A clarification of rhetoric

Often in the media we hear of the current economic situation compared to several points in history.  Whether it’s the 1987 stock market crash, the 1992 housing bubble, 1970s stagflation and the infamous great depression there needs to be some clarification on the terms used by analysts and pundits alike on the current state of the economy.

First of all, because an analyst says it does not make it true, though a culmination of analysts generally do.  There is a problem with the majority of people in the media who make comments about the market, they’re all pumping their own funds and what they perceive as the general market performance going forward.  When analysts were screaming $200 oil and $5000 gold it is likely that their own positions were set to take profits at $140 a barrel and $1000 per ounce.  Analysts always overshoot, because even when the market goes up they’re right and they like to bring attention to their cause.

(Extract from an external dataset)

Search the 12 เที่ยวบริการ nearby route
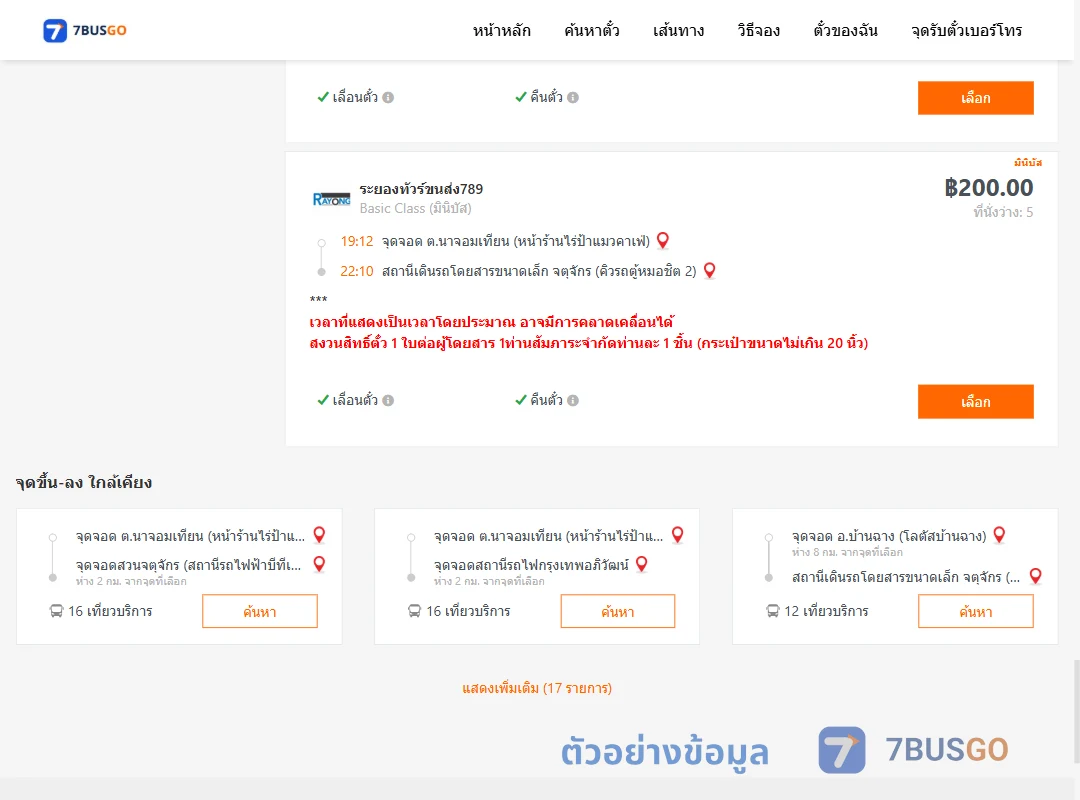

Analysts have a vested interest in what the rest of the market does with their money.  When Goldman Sachs comes out with a price target of $45 on a particular stock, they’re shooting for $40.  Its just the general rule of thumb that analysts are pumping up a stock and taking profits far before their targets.  Its how the market works, otherwise there would be thousands of funds out there that have bought stock that they will never ever sell, or at least not within even a 4-5 year horizon.  Though analysts may be uppity and calling a buy on a stock with a high price target, just keep in mind that they’re in business too and happy to make the extra buck.

Worst since, and worst ever is a huge difference.  The worst housing market since the great depression sounds awful, but it means that the housing market is performing its worse SINCE the great depression, not during and not before.  Surely there have been plenty of localized housing booms and busts that have been forgotten by history never to be touched again.  Its becoming common to hear that the housing market is the worst since the depression and that might be so, but the fact remains that these are “shock tactics.”  Throwing the phrase great depression in any analysts opinion immediately makes it more catchy.

Look past the rhetoric and what we’re hearing on TV and pick up quality names.  Holding a few commodity stocks to balance out the inflation game and getting rid of low profit margin stocks will shore up your portfolio against even the largest of recessions.